In so many ways, Miss Frobisher could not have been more different from Lily’s mum, but in one very important way they were the same. Neither ever showed much emotion, but it didn’t mean they weren’t feeling it.

From the start, Eileen Frobisher had had Lily marked out as promising, and she was secretly triumphant at having secured her this small victory. She also felt some pride in the fact that she’d put down a marker with Peter Simmonds. He might have been used to people jumping to attention and saluting when he was in the Army, but she had no intention of being a pushover. Warrant Officer Class II indeed!
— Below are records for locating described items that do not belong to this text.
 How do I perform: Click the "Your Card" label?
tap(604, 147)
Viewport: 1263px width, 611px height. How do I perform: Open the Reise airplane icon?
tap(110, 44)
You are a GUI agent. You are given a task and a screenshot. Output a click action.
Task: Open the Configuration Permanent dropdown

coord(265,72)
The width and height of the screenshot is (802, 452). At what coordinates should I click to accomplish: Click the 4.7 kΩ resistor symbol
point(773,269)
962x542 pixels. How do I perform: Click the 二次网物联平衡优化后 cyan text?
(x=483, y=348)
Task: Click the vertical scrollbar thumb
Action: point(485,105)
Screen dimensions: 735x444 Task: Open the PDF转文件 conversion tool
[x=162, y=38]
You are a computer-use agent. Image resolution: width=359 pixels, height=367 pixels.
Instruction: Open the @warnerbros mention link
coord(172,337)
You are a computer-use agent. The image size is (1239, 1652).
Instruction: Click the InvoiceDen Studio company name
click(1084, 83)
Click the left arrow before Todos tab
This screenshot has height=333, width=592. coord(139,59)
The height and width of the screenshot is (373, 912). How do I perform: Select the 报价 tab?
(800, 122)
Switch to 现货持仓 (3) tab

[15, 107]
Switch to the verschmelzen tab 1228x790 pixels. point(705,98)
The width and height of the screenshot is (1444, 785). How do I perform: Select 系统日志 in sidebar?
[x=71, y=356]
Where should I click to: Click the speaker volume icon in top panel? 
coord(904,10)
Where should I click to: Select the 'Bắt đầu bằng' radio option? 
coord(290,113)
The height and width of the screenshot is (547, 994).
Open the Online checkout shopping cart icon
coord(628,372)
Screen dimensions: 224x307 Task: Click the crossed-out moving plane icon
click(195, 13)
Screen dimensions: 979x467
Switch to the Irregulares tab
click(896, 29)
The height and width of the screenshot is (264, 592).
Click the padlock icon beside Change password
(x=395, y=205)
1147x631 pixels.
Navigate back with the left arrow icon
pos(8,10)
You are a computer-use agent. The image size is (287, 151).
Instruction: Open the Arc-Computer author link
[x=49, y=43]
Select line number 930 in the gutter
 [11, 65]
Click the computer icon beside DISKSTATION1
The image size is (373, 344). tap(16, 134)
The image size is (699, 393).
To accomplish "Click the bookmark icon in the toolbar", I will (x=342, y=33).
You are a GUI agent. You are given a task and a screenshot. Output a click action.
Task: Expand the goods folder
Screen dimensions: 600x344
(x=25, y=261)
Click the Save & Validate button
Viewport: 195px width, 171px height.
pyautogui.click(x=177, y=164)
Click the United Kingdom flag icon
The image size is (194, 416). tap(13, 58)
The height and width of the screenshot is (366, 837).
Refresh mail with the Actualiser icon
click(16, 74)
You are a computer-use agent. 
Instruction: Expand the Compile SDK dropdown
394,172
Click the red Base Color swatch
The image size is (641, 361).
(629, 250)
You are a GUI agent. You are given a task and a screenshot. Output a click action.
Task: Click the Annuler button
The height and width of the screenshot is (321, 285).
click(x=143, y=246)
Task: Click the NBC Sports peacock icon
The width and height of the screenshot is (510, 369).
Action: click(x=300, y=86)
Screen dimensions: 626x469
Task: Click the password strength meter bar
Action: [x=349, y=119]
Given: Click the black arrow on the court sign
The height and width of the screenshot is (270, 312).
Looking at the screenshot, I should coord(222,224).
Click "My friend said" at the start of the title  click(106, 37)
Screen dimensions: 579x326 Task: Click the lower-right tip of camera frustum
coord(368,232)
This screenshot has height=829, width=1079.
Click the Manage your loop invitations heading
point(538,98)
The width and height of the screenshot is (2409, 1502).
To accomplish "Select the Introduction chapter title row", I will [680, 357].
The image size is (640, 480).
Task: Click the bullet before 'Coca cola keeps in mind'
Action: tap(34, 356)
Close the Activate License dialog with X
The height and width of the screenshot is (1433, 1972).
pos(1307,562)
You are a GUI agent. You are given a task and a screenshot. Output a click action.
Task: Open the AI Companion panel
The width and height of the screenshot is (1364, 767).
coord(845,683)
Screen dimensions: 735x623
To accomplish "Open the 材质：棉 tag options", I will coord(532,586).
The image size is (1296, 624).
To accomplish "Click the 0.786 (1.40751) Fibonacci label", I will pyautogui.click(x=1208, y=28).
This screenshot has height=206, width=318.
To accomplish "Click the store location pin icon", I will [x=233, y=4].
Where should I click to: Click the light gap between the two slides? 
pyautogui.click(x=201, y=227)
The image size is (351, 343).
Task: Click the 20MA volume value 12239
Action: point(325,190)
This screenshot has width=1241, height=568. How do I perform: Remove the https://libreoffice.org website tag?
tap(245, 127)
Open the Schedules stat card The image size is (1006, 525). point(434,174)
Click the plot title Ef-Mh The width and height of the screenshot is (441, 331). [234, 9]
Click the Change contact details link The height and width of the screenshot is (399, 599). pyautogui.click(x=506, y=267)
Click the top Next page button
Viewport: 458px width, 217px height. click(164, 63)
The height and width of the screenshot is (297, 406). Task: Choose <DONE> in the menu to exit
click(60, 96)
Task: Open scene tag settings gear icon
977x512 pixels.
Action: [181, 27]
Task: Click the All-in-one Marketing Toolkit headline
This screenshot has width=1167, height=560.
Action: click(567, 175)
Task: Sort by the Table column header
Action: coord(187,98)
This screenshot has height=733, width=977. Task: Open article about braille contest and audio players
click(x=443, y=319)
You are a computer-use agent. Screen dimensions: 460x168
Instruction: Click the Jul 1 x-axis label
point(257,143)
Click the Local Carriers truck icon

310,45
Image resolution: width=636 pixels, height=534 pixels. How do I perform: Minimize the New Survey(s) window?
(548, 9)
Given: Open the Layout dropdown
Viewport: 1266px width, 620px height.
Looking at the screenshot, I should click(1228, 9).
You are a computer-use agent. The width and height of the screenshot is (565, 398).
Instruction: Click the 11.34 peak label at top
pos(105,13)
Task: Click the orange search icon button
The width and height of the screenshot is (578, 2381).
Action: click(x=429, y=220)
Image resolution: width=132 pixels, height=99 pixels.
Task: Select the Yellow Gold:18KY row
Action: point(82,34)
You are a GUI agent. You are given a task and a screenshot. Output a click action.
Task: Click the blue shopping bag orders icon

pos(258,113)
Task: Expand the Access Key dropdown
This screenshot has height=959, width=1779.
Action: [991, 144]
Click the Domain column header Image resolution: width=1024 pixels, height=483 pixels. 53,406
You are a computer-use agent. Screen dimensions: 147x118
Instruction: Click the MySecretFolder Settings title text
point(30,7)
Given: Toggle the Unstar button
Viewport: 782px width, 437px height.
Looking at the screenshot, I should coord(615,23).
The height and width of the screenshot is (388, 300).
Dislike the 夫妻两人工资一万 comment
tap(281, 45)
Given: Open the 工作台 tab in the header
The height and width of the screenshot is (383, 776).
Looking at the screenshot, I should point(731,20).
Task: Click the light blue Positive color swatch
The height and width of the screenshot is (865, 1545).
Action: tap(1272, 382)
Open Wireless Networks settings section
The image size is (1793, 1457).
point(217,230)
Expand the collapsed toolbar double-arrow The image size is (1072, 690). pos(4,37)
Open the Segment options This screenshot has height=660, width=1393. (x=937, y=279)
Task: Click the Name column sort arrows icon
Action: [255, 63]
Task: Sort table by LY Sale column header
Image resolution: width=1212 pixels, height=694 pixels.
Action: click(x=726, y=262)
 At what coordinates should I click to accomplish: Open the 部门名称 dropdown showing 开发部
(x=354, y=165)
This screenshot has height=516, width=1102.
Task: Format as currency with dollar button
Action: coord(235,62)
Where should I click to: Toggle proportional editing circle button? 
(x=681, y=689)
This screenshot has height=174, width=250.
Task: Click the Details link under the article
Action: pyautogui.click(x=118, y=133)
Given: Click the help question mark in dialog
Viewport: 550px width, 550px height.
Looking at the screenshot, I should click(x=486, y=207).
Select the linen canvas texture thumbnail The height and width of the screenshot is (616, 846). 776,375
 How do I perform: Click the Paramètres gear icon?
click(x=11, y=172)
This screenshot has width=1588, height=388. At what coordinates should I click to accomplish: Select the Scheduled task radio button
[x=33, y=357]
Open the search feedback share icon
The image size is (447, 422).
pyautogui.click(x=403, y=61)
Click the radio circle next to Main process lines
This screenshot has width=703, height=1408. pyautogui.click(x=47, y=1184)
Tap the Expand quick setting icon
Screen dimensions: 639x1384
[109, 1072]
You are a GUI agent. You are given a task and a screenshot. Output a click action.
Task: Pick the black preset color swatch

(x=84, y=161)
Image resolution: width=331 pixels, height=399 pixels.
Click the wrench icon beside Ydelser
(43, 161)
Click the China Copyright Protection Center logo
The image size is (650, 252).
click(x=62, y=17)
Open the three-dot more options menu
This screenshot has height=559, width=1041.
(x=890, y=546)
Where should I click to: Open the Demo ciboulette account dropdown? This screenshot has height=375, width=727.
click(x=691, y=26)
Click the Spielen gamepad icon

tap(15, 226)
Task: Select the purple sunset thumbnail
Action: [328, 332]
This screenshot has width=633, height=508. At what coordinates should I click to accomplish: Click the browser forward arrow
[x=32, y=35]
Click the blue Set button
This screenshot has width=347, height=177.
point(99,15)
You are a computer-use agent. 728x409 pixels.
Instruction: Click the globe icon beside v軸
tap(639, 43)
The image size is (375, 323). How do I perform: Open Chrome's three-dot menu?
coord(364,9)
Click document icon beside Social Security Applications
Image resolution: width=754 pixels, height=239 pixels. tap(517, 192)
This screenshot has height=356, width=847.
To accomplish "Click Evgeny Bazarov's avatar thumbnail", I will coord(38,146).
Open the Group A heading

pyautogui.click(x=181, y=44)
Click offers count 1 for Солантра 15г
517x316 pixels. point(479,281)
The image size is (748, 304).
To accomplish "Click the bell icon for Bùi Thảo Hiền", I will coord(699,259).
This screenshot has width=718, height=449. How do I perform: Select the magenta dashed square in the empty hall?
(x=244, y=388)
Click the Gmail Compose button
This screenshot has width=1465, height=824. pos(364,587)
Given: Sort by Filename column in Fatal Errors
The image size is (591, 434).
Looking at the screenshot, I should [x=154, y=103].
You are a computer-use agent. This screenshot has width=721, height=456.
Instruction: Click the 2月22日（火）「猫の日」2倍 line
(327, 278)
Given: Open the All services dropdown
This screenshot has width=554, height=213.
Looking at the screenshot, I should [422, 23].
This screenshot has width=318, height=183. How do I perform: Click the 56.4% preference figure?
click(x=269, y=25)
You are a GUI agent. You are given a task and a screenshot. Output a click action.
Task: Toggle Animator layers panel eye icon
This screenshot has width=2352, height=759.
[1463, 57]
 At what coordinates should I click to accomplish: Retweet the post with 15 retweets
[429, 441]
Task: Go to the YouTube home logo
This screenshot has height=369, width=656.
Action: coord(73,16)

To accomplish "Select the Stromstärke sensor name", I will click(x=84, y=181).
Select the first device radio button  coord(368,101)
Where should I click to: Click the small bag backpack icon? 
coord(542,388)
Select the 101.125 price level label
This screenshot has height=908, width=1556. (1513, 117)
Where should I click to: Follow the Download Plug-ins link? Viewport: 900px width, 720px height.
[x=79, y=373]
‘What was the matter with you?’ asked Gladys later. They’d been sent to the stockroom to stow away the last of the unsold January sale items. ‘I thought for a minute you were going to turn Miss Frobisher down!’

‘I was miles away. Silly of me,’ said Lily. ‘Anyway, I’m really chuffed. And for you, Gladys.’ She pushed a couple of dusty cartons to the back of a shelf to make room for a box of socks.

At least, thought Lily, her new role would give her something to concentrate on once Jim was away. Learning a new skill would keep her occupied, and if she threw herself into work then the days would surely pass, which would only leave the evenings to fill … and her Wednesday half-day … and Sundays …

What would she do without Jim to joke about with, to play cards with, to watch as he dug the veg plot? Well, she could do something a bit more useful, like go along to her mum’s WVS and Red Cross meetings and address envelopes and sew gloves. She’d have to listen to the other women droning on about how they missed face powder and Lister’s Lavenda 3-ply, of course – not the most appealing prospect, but it wouldn’t kill her, and if Jim was doing his bit, she should jolly well do hers. Lily sighed inwardly. No Jim to go to the pictures with, to walk to work with, to fight for the last spoonful of stew. Oh, pull yourself together, she thought. She could always rely on Gladys for company, and in due course there’d be Beryl’s baby for everyone to coo over … She might even try knitting it a little something herself.

Gladys, of course, was focussed on the excitement of telling Bill about her promotion. Lily couldn’t help thinking that it would certainly be a change for Gladys to have something to report. She found it hard enough to find something to write to Sid and Reg every week apart from Marlow’s gossip about people they’d never meet, or tiny tragedies like the hens going off lay or the scarcity of soap. She couldn’t imagine what on earth Gladys found to put in her thrice-weekly letters to her sweetheart.

The relationship had only come about because Gladys had had a huge crush on Sid, which was pretty embarrassing for them all. Sid had realised, though, and had cleverly set her up with Bill to extricate himself. Gladys always maintained that Bill was the spitting image of the blond, athletic Sid, though in truth Bill was nothing like him – shorter and more solid, with the almost invisible eyelashes that went with hair more ginger than fair, and, though admittedly he shared Sid’s wide grin, rather snaggly teeth.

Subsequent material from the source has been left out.